▸ Source text
○ ○ ○ ○ ○
Easter 5B

April 27, 2015

  • The Lectionary Gospel +

    John 15:1-8

    Author: Scott Hoezee

  • Old Testament Lectionary +

    Acts 8:26-40

    Author: Scott Hoezee

  • The Lectionary Psalms +

    Psalm 22:25-31

    Author: Doug Bratt

  • Lectionary Epistle

    1 John 4:7-21

    Author: Stan Mast

    When I read this passage, I hear the Beatles’ famous song, “All You Need Is Love.” But I don’t hear John agreeing with John, Paul, George, and Ringo–not completely. Though he insists on the absolute importance of love, John has more important things to say about love than “all you need is love.” Perhaps the most important thing he says is in verse 11. “Dear children, since God so loved us, we also ought to love one another.” That linkage between our love for each other and God’s love for us is the distinctively Christian message of this text. If I Corinthians 13 is a poem on love, then I John 4 is a complex piece of music in which we hear variations on a theme.

    John’s symphony of love begins with a statement the Beatles never considered. Where can we get this love that is “all we need?” “Dear friends, let us love one another, for loves comes from God.” God’s love is not only the reason we ought to love (as in the theme, verse 11), but God’s love is the source of our love. Calvin says that God’s love is the “fountain” from which our love flows. Wherever we find true love, it came from God. Indeed, says John, “Everyone who loves has been born of God and knows God. Whoever does not love, does not know God, for God is love.”

    Those strong words can lead to some wrong conclusions if we don’t read them carefully in context. They have been interpreted to mean that what we believe doesn’t really matter. It’s how we live, and particularly how we love, that matters. Religion and theology don’t matter nearly as much as ethics and morality. Faith, particularly the content of faith, is much less important than love for our fellow human beings. But as the rest of I John indicates, that is not at all what verse 7 means. Another of the tests John gives to help us be sure we are true children of God is precisely what we believe about Jesus. “If anyone acknowledges that Jesus is the Son of God, God lives in him and he in God.” (verse 15 of this very chapter)
○ ○ ○ ○ ○
▸ Dataset extract
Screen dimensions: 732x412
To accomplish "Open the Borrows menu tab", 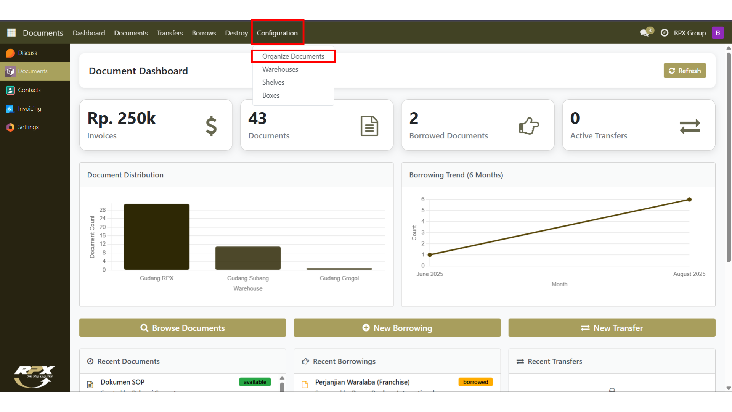I will [204, 33].

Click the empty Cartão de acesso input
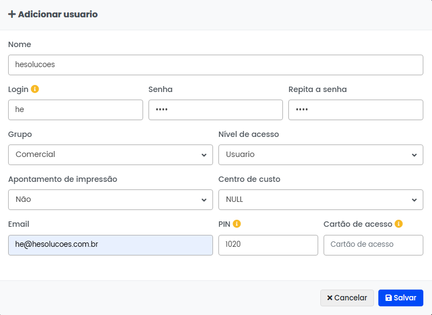(373, 245)
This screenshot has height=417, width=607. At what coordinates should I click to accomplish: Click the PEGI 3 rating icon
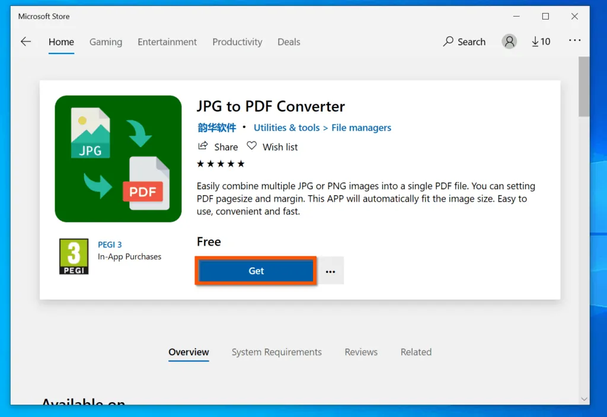coord(73,256)
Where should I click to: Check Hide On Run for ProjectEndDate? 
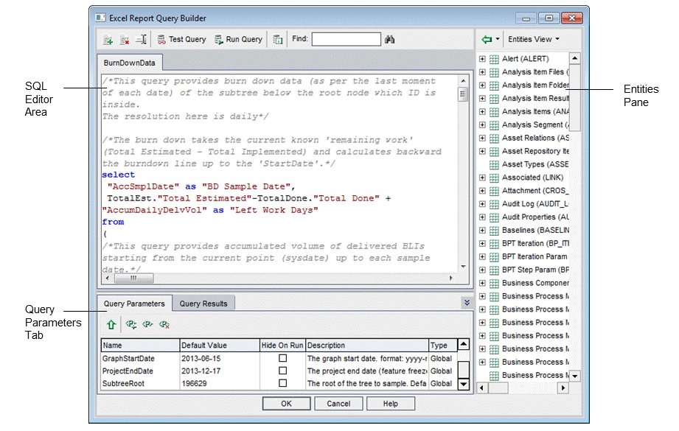pos(282,371)
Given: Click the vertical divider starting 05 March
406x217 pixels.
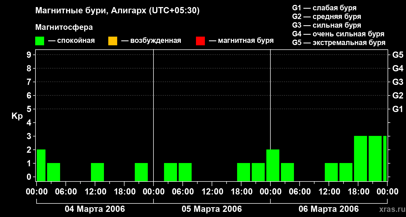Looking at the screenshot, I should 153,115.
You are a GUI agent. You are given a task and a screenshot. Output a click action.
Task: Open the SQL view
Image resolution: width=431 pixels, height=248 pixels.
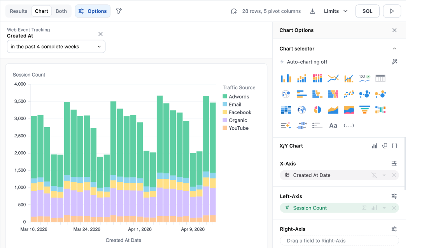367,11
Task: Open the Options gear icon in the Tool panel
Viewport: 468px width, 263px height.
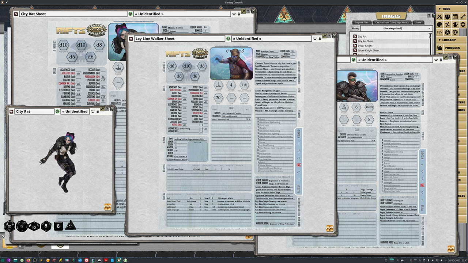Action: [x=464, y=24]
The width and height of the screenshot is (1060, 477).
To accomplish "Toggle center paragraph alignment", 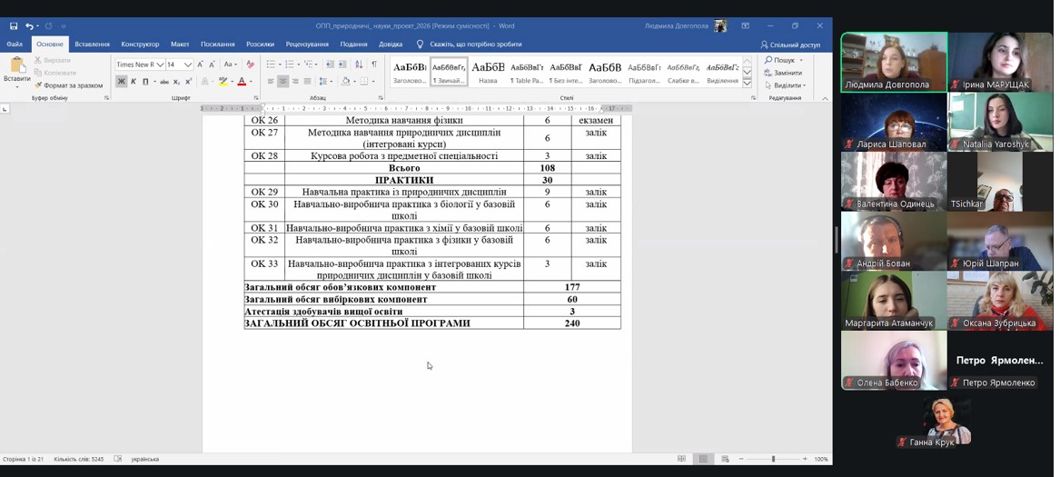I will [x=282, y=82].
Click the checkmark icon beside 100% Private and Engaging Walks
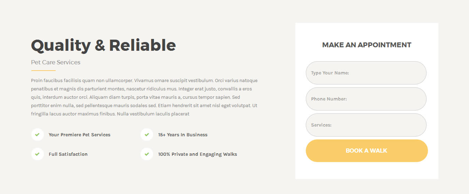This screenshot has height=194, width=469. click(147, 154)
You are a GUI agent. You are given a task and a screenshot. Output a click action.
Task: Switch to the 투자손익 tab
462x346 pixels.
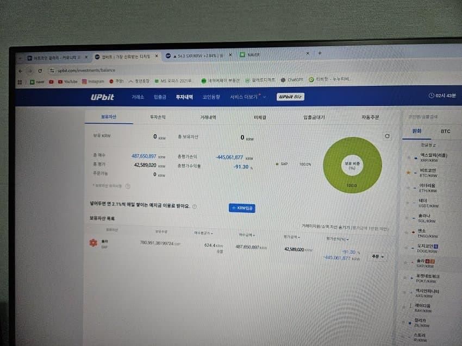click(157, 116)
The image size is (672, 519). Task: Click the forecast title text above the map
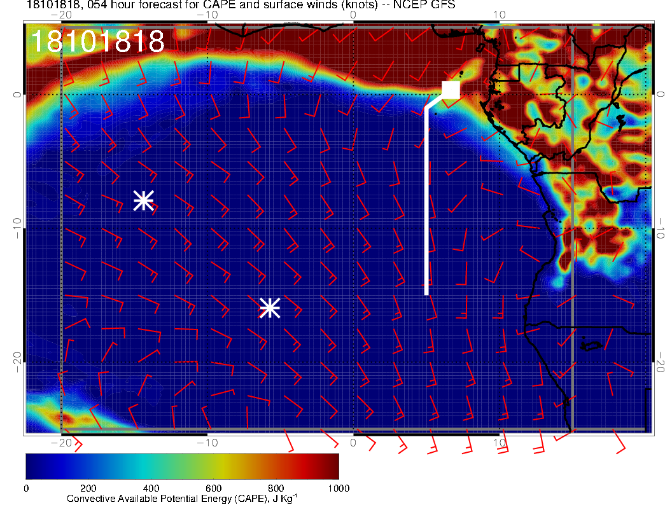[241, 6]
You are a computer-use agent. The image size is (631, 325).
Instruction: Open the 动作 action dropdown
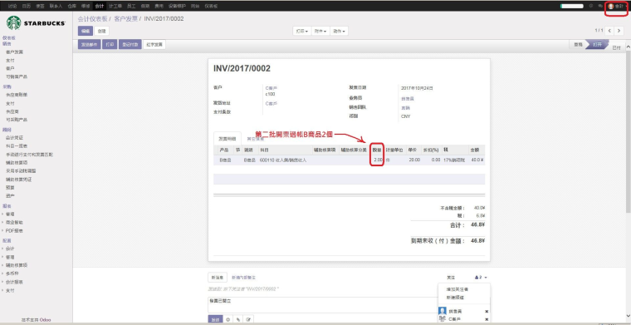pos(339,31)
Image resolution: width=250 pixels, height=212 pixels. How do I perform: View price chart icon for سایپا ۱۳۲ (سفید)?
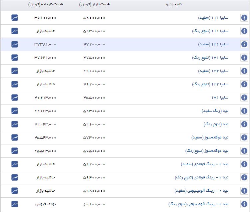(x=14, y=71)
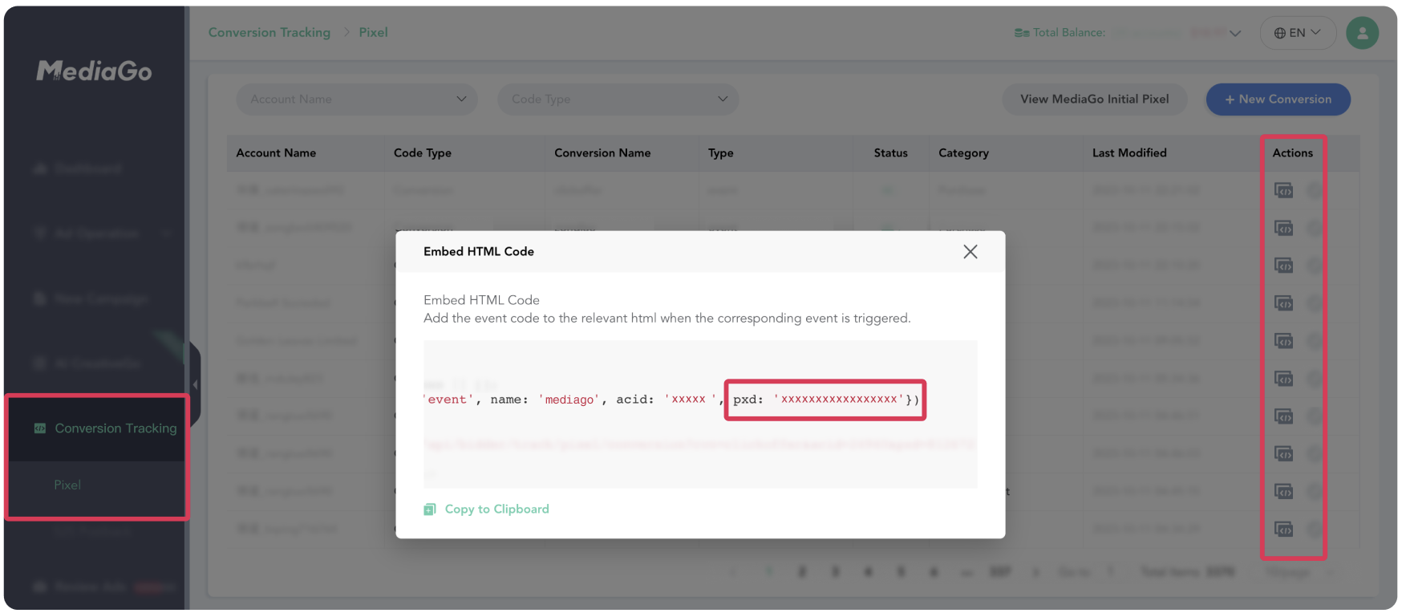The width and height of the screenshot is (1402, 613).
Task: Select the Ad Operation icon in the sidebar
Action: tap(39, 233)
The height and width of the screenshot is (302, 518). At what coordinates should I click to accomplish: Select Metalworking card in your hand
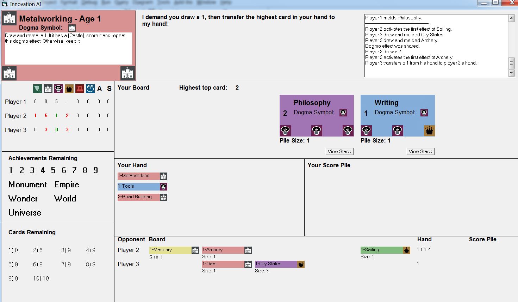point(138,176)
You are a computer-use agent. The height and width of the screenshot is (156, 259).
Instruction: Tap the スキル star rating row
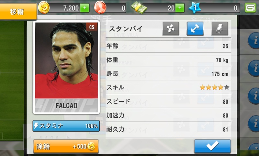[x=168, y=87]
○ ○ ○ ○ ○
Please write out the Easter 5B lectionary page again in full, word for word.

Easter 5B

April 27, 2015

  • The Lectionary Gospel +

    John 15:1-8

    Author: Scott Hoezee

  • Old Testament Lectionary +

    Acts 8:26-40

    Author: Scott Hoezee

  • The Lectionary Psalms +

    Psalm 22:25-31

    Author: Doug Bratt

  • Lectionary Epistle

    1 John 4:7-21

    Author: Stan Mast

    When I read this passage, I hear the Beatles’ famous song, “All You Need Is Love.” But I don’t hear John agreeing with John, Paul, George, and Ringo–not completely. Though he insists on the absolute importance of love, John has more important things to say about love than “all you need is love.” Perhaps the most important thing he says is in verse 11. “Dear children, since God so loved us, we also ought to love one another.” That linkage between our love for each other and God’s love for us is the distinctively Christian message of this text. If I Corinthians 13 is a poem on love, then I John 4 is a complex piece of music in which we hear variations on a theme.

    John’s symphony of love begins with a statement the Beatles never considered. Where can we get this love that is “all we need?” “Dear friends, let us love one another, for loves comes from God.” God’s love is not only the reason we ought to love (as in the theme, verse 11), but God’s love is the source of our love. Calvin says that God’s love is the “fountain” from which our love flows. Wherever we find true love, it came from God. Indeed, says John, “Everyone who loves has been born of God and knows God. Whoever does not love, does not know God, for God is love.”

    Those strong words can lead to some wrong conclusions if we don’t read them carefully in context. They have been interpreted to mean that what we believe doesn’t really matter. It’s how we live, and particularly how we love, that matters. Religion and theology don’t matter nearly as much as ethics and morality. Faith, particularly the content of faith, is much less important than love for our fellow human beings. But as the rest of I John indicates, that is not at all what verse 7 means. Another of the tests John gives to help us be sure we are true children of God is precisely what we believe about Jesus. “If anyone acknowledges that Jesus is the Son of God, God lives in him and he in God.” (verse 15 of this very chapter)